Charlie Sexton - Pictures For Pleasure

This month marks the thirtieth anniversary of Pictures For Pleasure, the debut album from Texas singer/songwriter/guitarist Charlie Sexton. Recorded when he was just sixteen years old and already an accomplished guitar player, this 1985 release hit number 26 in Australia and number 15 on the US Billboard Album chart (with a thirty-four week total

Sexton provided bass, guitar, piano, keyboards, drum programming and vocals. Additional guitars were provided by Steve Schiff and Richie Zito. Arthur Barrow also provided some bass and keyboards. The backing vocalists are the Merchant Bankers.

Side one opens with "Impressed", the album's second single. This mid-tempo tune opens with a list of famous couples throughout time and then immediately dismisses them all in comparison to the narrator's own love relationship.

Next up is "Beat's So Lonely", the high-octane debut single which peaked at number 24 on the US Billboard Mainstream Rock chart in 1985 and number 17 on the US Billboard Hot 100 in 1986. I was an instant fan of this track from the very first times I heard it back in the 80's. The main guitar riff really drives it while Sexton's vocals carry a raw teenaged angst. My college radio station played it quite often, and it would occasionally make appearances at parties around the RIT campus as well. The song continued to be popular for the next year or so and ended up in the background of a scene in the 1987 John Hughes' movie Some Kind of Wonderful; however, it was not included on the soundtrack.

The B-side to the second single was "Restless". It opens with a complex programmed drum solo that sets up the tune's tense, dramatic theme.

"Hold Me", released as the third single, has a sound that is very inspired by ballads from the early days of rock and roll in the late 1950's.

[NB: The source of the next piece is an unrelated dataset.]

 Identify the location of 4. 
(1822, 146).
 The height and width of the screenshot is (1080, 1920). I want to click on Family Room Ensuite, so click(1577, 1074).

Yet, Sexton's guitar work gives it an 80's flourish to appeal to the youth market of the time.

Side two begins with the up-tempo title track "Pictures For Pleasure". It tells of a guy who loves a girl from afar, with only images of her to keep him company.

"Tell Me" has a rocking alternative dance beat to it.

"Attractions", the B-side to the lead single, continues with that brooding kind of beat.

The lyrics of "You Don't Belong Here" reflect on a woman passing judgement on someone based upon how he looks and dresses, saying he does not fit in with the others.

The album closes with "Space", a song about a couple coming to the realization that they each need something different out of the relationship.

I did not own Pictures For Pleasure back in the day, but I picked up the album digitally a few years back. It is one that has grown on me more with repeated listens. Many compare Sexton's early style to that of David Bowie's, and I can easily see it with his vocal delivery here.

1 comment:

DJ Caterina said...

Thanks for the review. Some of my favorite songs are from this album! My only mild complaint about Charlie Sexton is that he never plays these songs live. Ever.